As a result of the Senate's intransigence, Caesar, Pompey, and Crassus were driven into a loose alliance which today is referred to as the *"First Triumvirate" (60/59). (A triumvirate is a board of three men entrusted with a specific mandate by the government; the alliance between Caesar, Pompey, and Crassus was not official in nature, but wielded an incredible amount of influence.) Working together, they saw to it that Caesar was awarded the consulship and a military command in Gaul for 5 years. Pompey, on the other hand, got land for his veterans and the ratification of the treaties he had signed in Asia Minor. To shore up his alliance with Caesar, he also married Caesar's daughter Julia. Crassus was brought in by Caesar mainly as a counterweight to Pompey's immense influence, and to repay him for past favors. (Notice what this arrangement says about politics in the Late Republic: it has been reduced to the level of crude power brokering among immensely influential military, political, and financial leaders.)
The Senate blocked these measures, of course, under the leadership of L. Calpurnius Bibulus and *M. Porcius Cato (Cato of Utica, or Cato the Younger). Caesar responded, in turn, by passing the desired measures in the popular assembly, using Pompey's soldiers to intimidate the agents of the Senate.
[Like his namesake, Cato the Younger (95-46) was a staunch supporter of traditional Republican ideals. He devoted much of his public career to opposing the ambitions of Caesar and other opponents of the senatorial aristocracy. Cato was a man who was easy to admire but difficult to like. His firm adherence to the dictates of Roman Stoicism attests to his great strength of character, but says little for his political savvy or sense of reality.]
As a result, the years 58-50 saw Caesar in Gaul, occupied in his famous conquests (see Starr). In Rome, there was the usual unrest. The Senate was in disarray, having been shown up as incompetent and willfully intransigent. Meanwhile, the alliance between Caesar, Pompey, and Crassus soon began to fray around the edges, as Caesar's abilities, ambitions, and growing power became ever more clear. In the tradition begun by Marius and Saturninus, both Caesar and Pompey employed violent gangs of thugs to look after their political interests, with Caesar relying on *P. Clodius Pulcher (the brother of the infamous Clodia: see the course notes on Catullus), while Pompey employed the services of one *T. Annius Papianus Milo.

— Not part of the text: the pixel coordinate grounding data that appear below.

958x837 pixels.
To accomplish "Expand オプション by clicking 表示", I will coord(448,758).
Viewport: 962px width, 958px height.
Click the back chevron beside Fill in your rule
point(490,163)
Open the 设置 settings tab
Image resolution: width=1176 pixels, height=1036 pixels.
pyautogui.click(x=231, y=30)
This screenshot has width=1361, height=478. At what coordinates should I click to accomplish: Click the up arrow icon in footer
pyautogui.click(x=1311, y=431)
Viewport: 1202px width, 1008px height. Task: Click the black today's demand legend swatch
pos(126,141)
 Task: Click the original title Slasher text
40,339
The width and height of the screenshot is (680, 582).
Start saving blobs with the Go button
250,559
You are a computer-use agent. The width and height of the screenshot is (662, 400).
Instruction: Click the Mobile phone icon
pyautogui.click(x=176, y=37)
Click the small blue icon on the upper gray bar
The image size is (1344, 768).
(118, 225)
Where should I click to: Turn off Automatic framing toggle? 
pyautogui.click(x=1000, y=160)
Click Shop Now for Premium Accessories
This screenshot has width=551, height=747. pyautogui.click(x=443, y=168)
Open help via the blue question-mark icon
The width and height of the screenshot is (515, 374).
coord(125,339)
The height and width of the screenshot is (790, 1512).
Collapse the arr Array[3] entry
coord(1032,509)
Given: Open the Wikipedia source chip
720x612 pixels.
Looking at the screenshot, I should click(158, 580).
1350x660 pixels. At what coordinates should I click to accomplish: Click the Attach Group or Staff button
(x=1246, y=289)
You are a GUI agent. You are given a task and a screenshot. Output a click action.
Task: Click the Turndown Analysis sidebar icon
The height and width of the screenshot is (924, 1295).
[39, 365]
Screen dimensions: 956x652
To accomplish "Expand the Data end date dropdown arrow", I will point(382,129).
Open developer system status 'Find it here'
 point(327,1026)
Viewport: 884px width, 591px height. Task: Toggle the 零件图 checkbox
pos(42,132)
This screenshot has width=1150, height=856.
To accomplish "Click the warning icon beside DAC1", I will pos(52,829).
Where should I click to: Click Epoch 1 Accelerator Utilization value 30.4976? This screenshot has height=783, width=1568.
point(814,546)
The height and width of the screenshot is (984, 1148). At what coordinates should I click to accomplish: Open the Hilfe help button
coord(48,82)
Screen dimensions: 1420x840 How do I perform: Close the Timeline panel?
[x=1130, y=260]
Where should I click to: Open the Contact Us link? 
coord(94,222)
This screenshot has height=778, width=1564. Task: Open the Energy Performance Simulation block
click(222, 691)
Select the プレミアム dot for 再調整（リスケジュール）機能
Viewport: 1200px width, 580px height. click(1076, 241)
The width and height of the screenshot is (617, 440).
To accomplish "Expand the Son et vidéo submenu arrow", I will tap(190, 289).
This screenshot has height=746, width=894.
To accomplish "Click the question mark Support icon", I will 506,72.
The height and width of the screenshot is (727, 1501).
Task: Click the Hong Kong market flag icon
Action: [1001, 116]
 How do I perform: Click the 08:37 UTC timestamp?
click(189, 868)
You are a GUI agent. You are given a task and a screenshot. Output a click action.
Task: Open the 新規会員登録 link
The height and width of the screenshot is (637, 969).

The resulting chaos in Rome led to a meeting of Caesar and Pompey in northern Italy at *Luca (56), where a temporary truce was arranged. Both Clodius and Milo were reined in for a brief time. Again, however, the accord was fleeting; in Rome, the constitution was all but suspended amid the increasing political violence. The final blows came in 54 (with the death of Julia, for whom Pompey seems to have had a real affection and who had provided a certain check on the ambitions of the two rivals) and 53 (with the death of Crassus at the disastrous battle of *Carrhae, fought against the Romans' long-time eastern foes the *Parthians in a bid, on Crassus' part, to establish his own name as a military leader).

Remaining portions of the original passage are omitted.